In fact, that was a theme of the evening. Nearly every time one of the indefatigable 11 finalists — the creme de la creme of the 281 hopefuls who came to Washington to compete — would spell a word, Microsoft Word would insist that the word did not exist.

Of the 57 words in the finals, spell check was adamant that 48 were not actual words.

Nope, it would say when I typed in the name of a small boat for catching tuna (thonnier) or a Hebrew word for a place of destruction (Abaddon) or a word meaning hazel-colored (avellaneous). There were whole hosts of remarkable words that had come from centuries away — medieval reed instruments, bugle calls, chests of drawers, even a word of Greek origin meaning “hatred of new ideas” (misocainea) that the officious, reproachful red line turned away at the door. Lethean, a mythological term meaning conducive to forgetfulness? Forget about it.

When Sriram Hathwar went out on “ptyalagogue,” a word that means “something that makes you salivate,” Grantland blogger Rembert Browne jokingly tweeted, “No shame in that Sriram, ‘ptyalagogue’ isn’t even a word, which is probably why you got it wrong, because they gave you a made up word.” Which is funny, and, yes, society probably isn’t going to make “ptyalagogue” happen, but if we are trusting the devices we use to write, ptyalagogue does not appear to be a real word. Yet it is. And it’s actually a cool word that could come in handy if only more people knew about it.

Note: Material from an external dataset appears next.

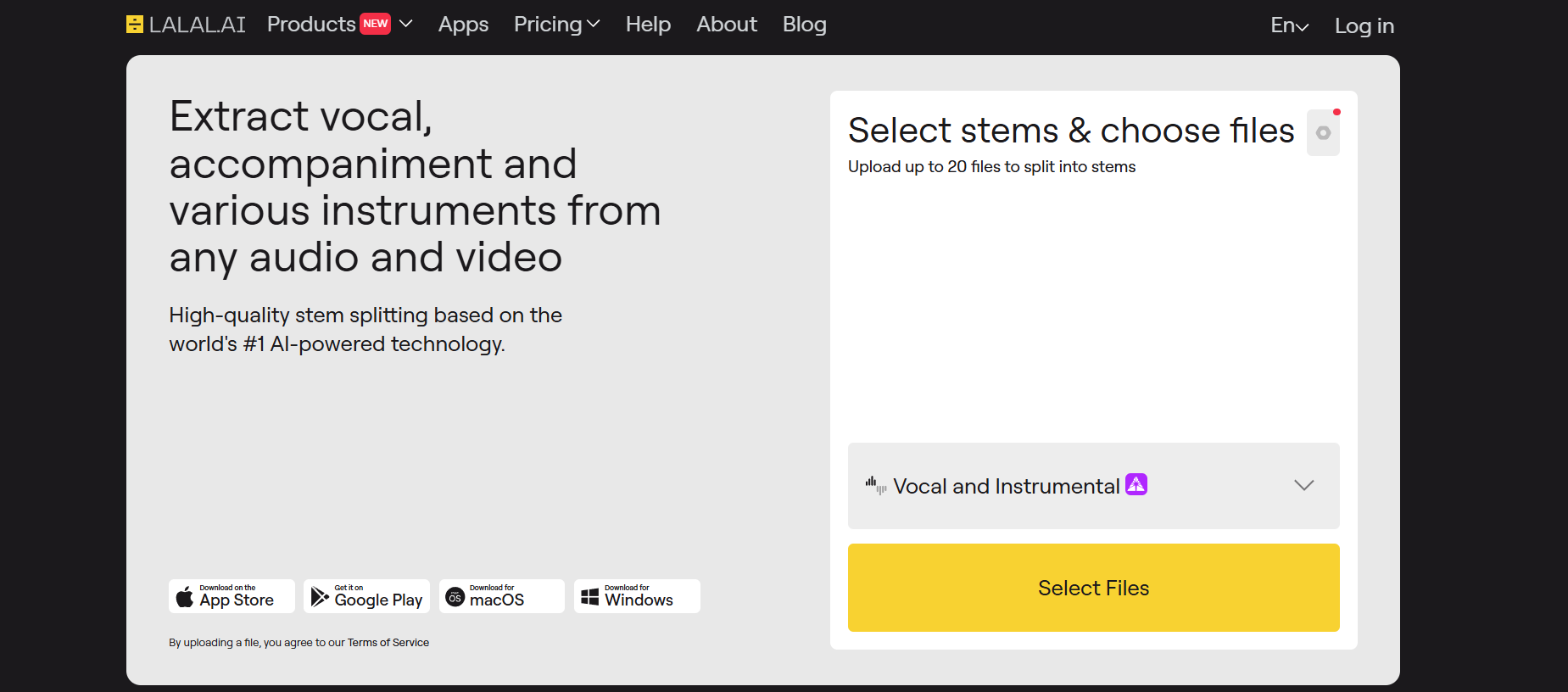Open the En language selector

[1290, 25]
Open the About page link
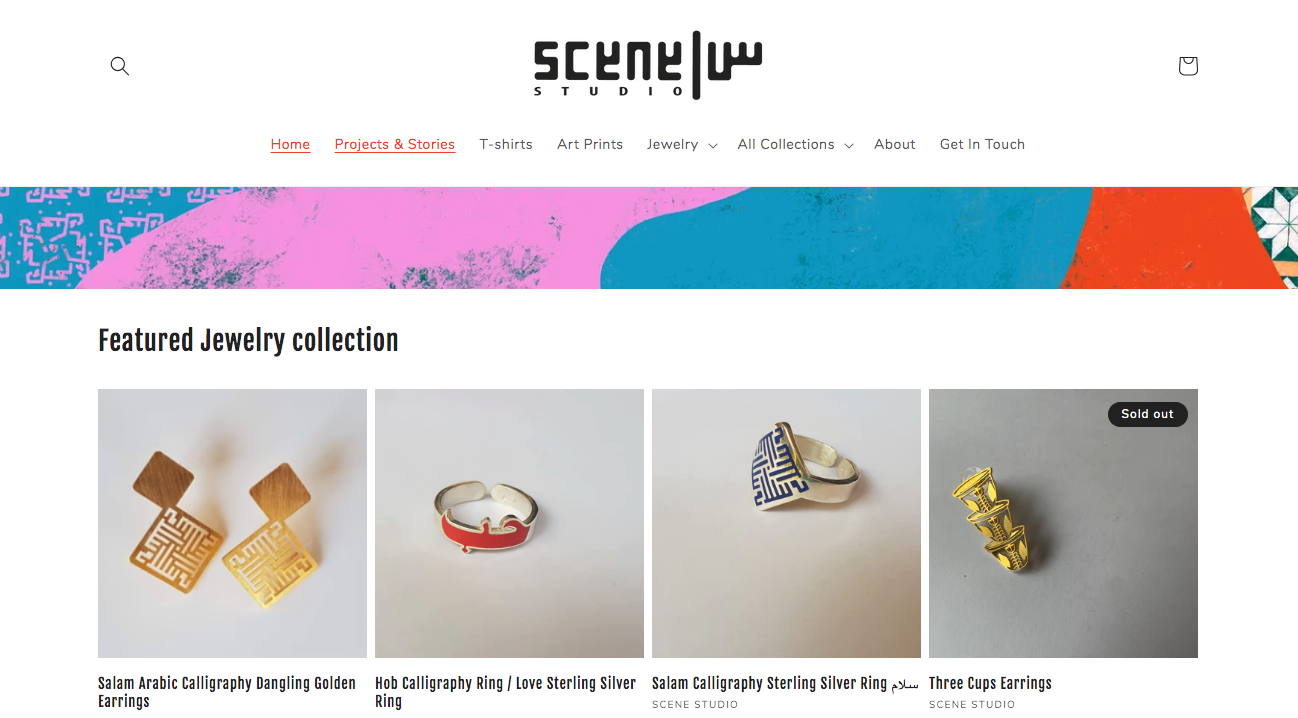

Words are like paths from one idea to another. If you keep making a certain connection, eventually desire creates a trail. “YOLO” and “3” creep into the dictionary over the annual protests of purist lexicographers. If you stop taking one path, or start using it as a shortcut (exacerbating, in common use, means what aggravating used to mean, which in turn means what irritating used to mean), you can change the flow of traffic. All these forgotten words are weedy trails to places we no longer go and were beginning to forget existed.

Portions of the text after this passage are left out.